- Supplied material -
---
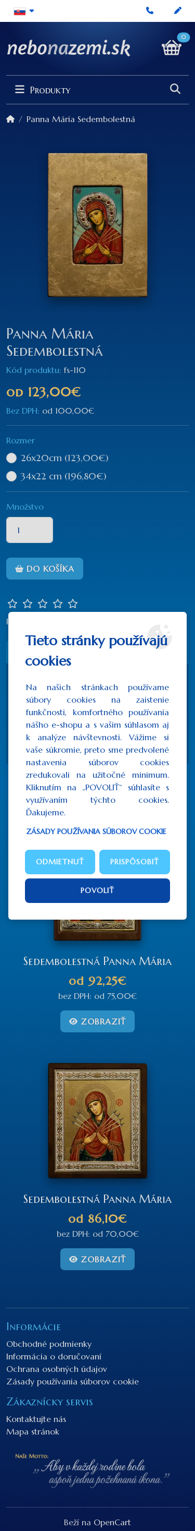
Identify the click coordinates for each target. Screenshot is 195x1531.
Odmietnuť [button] (60, 861)
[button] (24, 11)
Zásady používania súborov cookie (96, 831)
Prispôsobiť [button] (134, 861)
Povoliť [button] (97, 890)
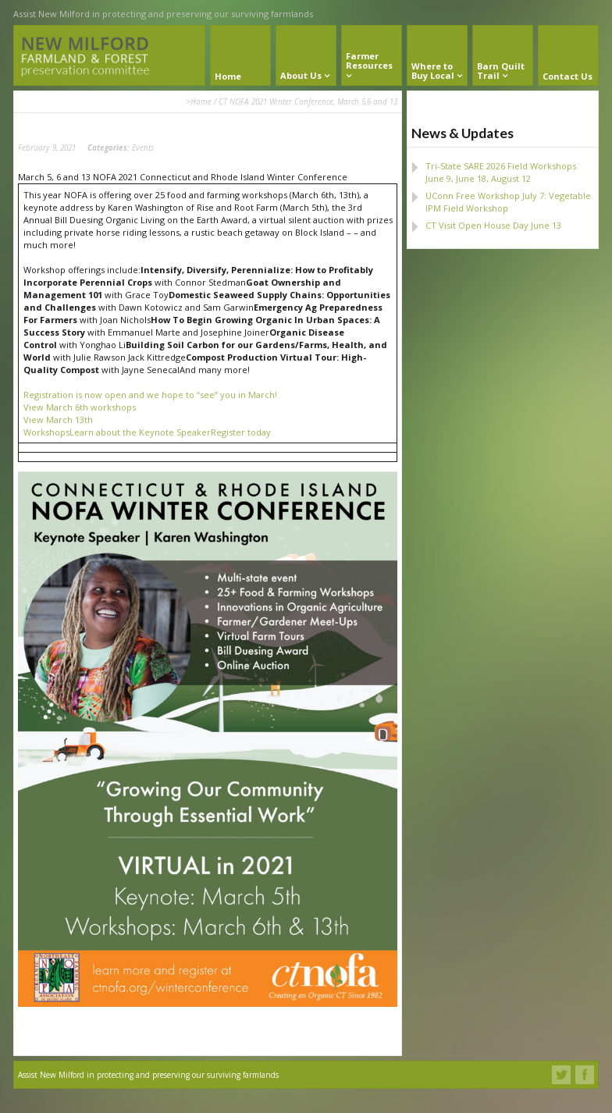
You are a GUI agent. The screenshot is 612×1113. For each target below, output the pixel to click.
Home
---
- Aim -
Lay out every line of the items above as a JSON list of strings, one string per line, skipping blank lines and leaving out the pictures.

- Solution for this problem -
[
  "Identify the click coordinates for each target. Screenshot is 195x1531.",
  "Odmietnuť [button] (60, 861)",
  "[button] (24, 11)",
  "Zásady používania súborov cookie (96, 831)",
  "Prispôsobiť [button] (134, 861)",
  "Povoliť [button] (97, 890)",
  "You are a GUI agent. The screenshot is 612×1113. For each target below, output the pixel to click.",
  "Home"
]